Start of Material for this task

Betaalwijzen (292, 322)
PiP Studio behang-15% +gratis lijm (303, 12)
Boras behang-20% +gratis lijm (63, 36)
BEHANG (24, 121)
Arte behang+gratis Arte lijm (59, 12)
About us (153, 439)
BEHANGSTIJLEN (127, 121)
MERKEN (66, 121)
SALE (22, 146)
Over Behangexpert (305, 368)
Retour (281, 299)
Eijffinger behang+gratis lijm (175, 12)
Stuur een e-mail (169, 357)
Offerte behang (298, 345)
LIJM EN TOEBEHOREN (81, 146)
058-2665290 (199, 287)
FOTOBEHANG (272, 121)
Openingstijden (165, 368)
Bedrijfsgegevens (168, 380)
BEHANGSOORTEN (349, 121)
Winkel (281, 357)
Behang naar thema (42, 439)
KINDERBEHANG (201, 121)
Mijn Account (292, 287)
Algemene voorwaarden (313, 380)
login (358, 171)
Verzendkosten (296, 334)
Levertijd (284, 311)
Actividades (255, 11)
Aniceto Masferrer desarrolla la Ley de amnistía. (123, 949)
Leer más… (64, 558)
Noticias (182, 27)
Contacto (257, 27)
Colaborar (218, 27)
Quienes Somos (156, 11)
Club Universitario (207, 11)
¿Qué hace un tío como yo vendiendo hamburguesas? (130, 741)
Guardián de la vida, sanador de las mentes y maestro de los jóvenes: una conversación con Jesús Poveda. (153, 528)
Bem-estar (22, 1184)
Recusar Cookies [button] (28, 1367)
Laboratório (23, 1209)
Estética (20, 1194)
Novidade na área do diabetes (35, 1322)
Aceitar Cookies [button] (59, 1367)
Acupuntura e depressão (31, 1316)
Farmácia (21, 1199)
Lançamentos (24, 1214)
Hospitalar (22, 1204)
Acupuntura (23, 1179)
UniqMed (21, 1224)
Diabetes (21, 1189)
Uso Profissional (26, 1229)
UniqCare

End of Material for this task

» **Task description**: Please recast the records, from the line with "Quienes Somos (156, 11)" through the end of the records, as a Markdown table with the columns Row and Entry, leaving out any blank lines.

» **Finished exercise**:
| Row | Entry |
|---|---|
| 1 | Quienes Somos (156, 11) |
| 2 | Club Universitario (207, 11) |
| 3 | ¿Qué hace un tío como yo vendiendo hamburguesas? (130, 741) |
| 4 | Guardián de la vida, sanador de las mentes y maestro de los jóvenes: una conversación con Jesús Poveda. (153, 528) |
| 5 | Bem-estar (22, 1184) |
| 6 | Recusar Cookies [button] (28, 1367) |
| 7 | Laboratório (23, 1209) |
| 8 | Estética (20, 1194) |
| 9 | Novidade na área do diabetes (35, 1322) |
| 10 | Aceitar Cookies [button] (59, 1367) |
| 11 | Acupuntura e depressão (31, 1316) |
| 12 | Farmácia (21, 1199) |
| 13 | Lançamentos (24, 1214) |
| 14 | Hospitalar (22, 1204) |
| 15 | Acupuntura (23, 1179) |
| 16 | UniqMed (21, 1224) |
| 17 | Diabetes (21, 1189) |
| 18 | Uso Profissional (26, 1229) |
| 19 | UniqCare |